§ Item-finding entries:
--- start ---

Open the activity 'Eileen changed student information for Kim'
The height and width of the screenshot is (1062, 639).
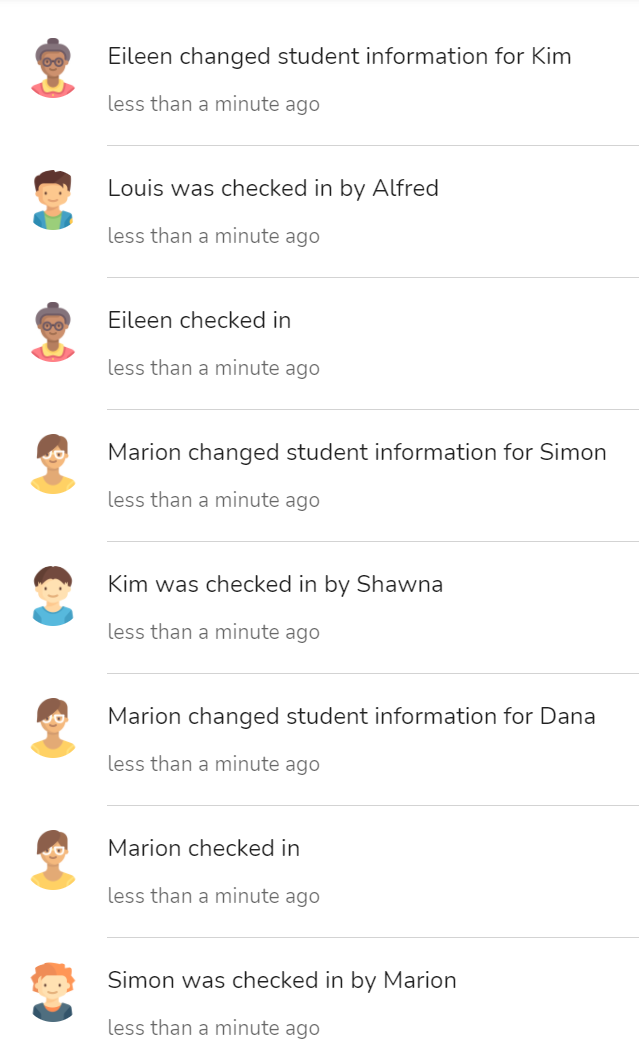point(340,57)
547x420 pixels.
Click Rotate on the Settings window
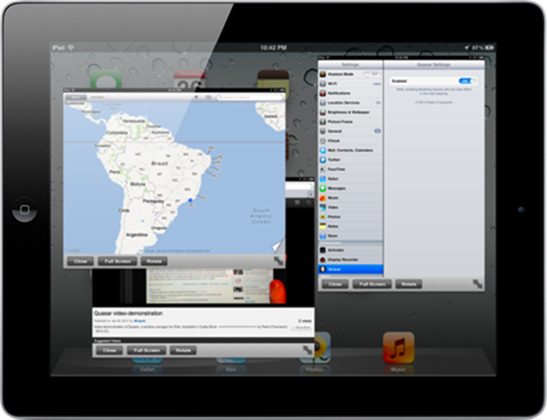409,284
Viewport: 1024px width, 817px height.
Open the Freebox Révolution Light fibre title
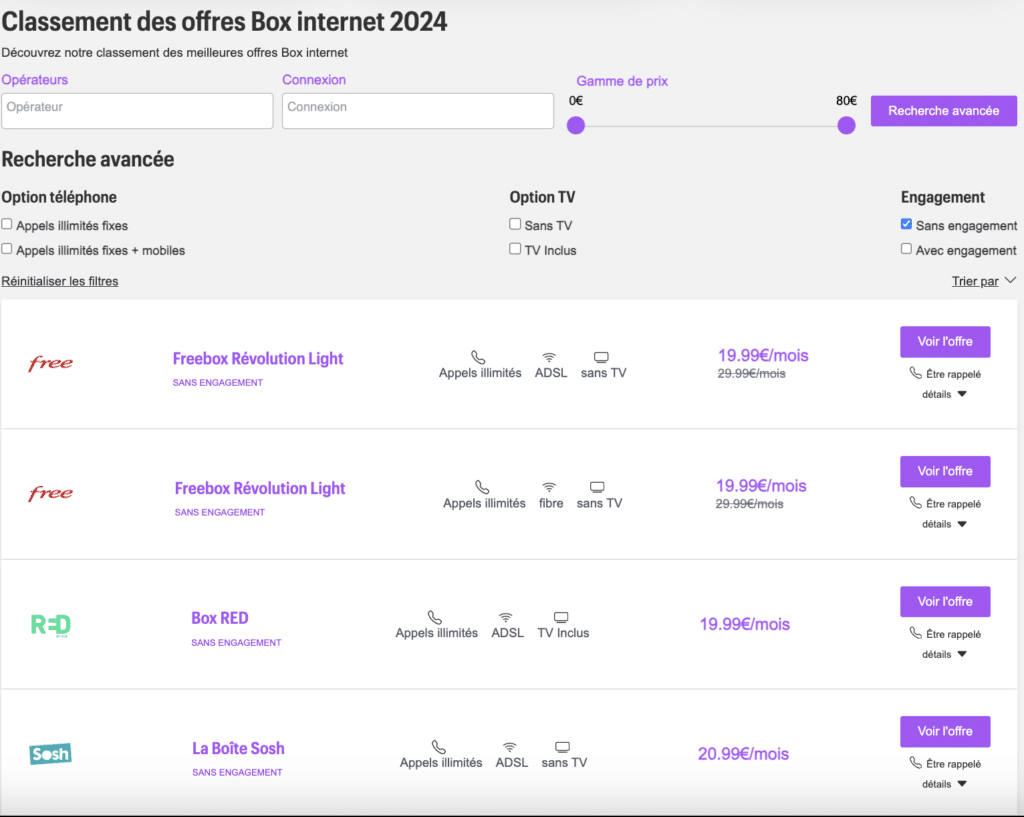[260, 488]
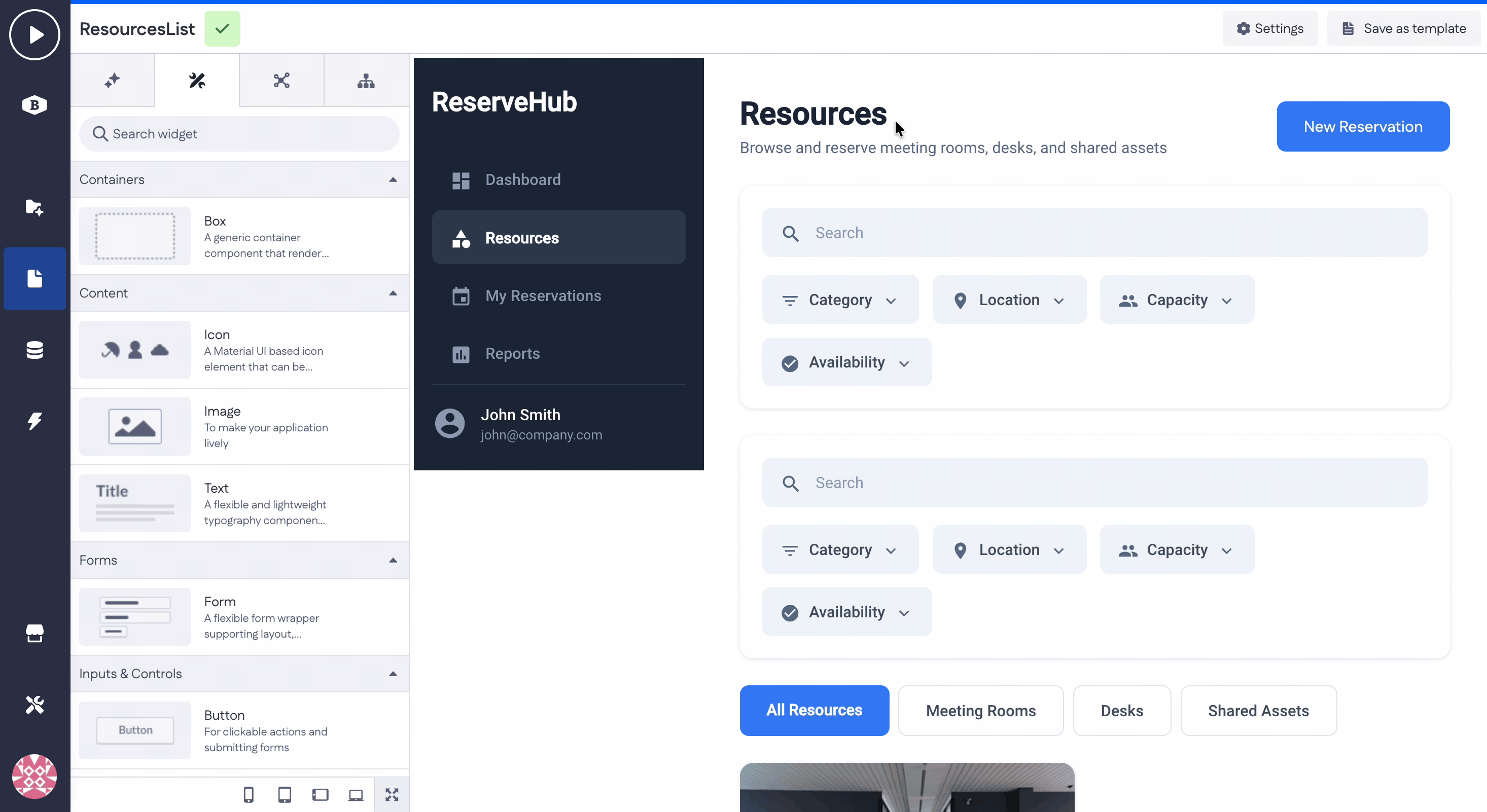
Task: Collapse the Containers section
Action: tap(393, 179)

--- end ---

§ TASK DETAILS: Recast the entries above as a Markdown table with the columns "Row" and "Entry line." Begin at the line that contains "547x420 pixels.", stop after the last line of the entries, skip any blank lines, and leave the pictures out.

§ ANSWER TO THIS TASK:
| Row | Entry line |
|---|---|
| 1 | 547x420 pixels. |
| 2 | Click Rotate on the Settings window |
| 3 | 409,284 |
| 4 | Viewport: 1024px width, 817px height. |
| 5 | Open the Freebox Révolution Light fibre title |
| 6 | [260, 488] |
| 7 | Task: Collapse the Containers section |
| 8 | Action: tap(393, 179) |